Material for the task:
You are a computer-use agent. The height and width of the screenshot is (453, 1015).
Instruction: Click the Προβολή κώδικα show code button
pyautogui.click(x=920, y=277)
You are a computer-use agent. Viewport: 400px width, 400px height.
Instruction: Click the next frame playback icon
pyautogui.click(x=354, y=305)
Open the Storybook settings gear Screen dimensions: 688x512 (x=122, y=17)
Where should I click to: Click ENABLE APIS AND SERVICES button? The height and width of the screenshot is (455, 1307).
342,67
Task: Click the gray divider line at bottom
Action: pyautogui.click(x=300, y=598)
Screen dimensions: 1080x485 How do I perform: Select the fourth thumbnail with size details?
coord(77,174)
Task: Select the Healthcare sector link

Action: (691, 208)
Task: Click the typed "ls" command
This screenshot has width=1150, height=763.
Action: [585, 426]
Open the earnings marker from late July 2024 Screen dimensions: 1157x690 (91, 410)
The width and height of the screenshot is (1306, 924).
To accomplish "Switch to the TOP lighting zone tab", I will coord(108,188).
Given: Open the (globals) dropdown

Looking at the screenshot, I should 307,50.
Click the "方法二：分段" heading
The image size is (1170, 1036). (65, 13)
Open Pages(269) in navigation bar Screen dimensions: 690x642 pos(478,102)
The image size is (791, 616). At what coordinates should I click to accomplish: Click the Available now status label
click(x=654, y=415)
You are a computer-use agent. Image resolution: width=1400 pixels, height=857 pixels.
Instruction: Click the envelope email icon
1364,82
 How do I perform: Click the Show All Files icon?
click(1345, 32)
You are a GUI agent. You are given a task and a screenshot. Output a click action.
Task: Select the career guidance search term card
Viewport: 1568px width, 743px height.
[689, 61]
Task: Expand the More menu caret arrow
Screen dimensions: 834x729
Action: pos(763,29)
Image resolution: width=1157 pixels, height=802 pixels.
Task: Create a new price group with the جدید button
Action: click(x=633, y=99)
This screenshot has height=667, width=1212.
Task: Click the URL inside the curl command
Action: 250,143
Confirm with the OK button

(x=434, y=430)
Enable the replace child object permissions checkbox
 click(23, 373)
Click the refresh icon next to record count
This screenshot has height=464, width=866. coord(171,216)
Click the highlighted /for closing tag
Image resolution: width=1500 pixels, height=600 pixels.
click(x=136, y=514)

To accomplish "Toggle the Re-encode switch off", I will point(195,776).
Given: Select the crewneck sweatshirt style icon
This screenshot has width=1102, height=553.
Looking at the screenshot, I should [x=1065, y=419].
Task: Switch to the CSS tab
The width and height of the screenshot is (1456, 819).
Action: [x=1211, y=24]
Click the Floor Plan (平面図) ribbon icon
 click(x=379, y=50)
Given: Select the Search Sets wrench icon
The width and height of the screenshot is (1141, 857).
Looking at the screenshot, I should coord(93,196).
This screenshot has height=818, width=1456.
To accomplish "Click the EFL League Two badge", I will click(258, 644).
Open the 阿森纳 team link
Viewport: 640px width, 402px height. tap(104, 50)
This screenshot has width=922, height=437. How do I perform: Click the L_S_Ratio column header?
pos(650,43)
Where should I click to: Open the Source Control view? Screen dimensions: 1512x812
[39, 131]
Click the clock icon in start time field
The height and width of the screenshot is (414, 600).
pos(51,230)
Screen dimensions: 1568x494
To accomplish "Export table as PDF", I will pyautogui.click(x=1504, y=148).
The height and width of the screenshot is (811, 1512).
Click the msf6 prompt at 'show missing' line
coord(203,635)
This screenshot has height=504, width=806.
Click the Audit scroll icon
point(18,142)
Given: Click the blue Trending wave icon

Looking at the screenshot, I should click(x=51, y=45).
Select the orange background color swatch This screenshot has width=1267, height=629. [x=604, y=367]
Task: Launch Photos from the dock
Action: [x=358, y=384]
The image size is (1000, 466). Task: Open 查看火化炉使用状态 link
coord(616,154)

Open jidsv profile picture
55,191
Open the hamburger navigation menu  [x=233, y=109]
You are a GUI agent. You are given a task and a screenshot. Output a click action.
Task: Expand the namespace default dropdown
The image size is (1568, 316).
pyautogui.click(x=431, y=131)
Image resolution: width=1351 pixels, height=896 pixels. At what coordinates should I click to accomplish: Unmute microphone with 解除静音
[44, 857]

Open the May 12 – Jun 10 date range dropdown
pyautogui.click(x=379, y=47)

What the task asks:
Update everything from the start of the items down to the line containing "pyautogui.click(x=354, y=305)" by replacing "computer-use agent" with "GUI agent", keeping all other text the same, and give only those lines.

In response:
You are a GUI agent. The height and width of the screenshot is (453, 1015).
Instruction: Click the Προβολή κώδικα show code button
pyautogui.click(x=920, y=277)
You are a GUI agent. Viewport: 400px width, 400px height.
Instruction: Click the next frame playback icon
pyautogui.click(x=354, y=305)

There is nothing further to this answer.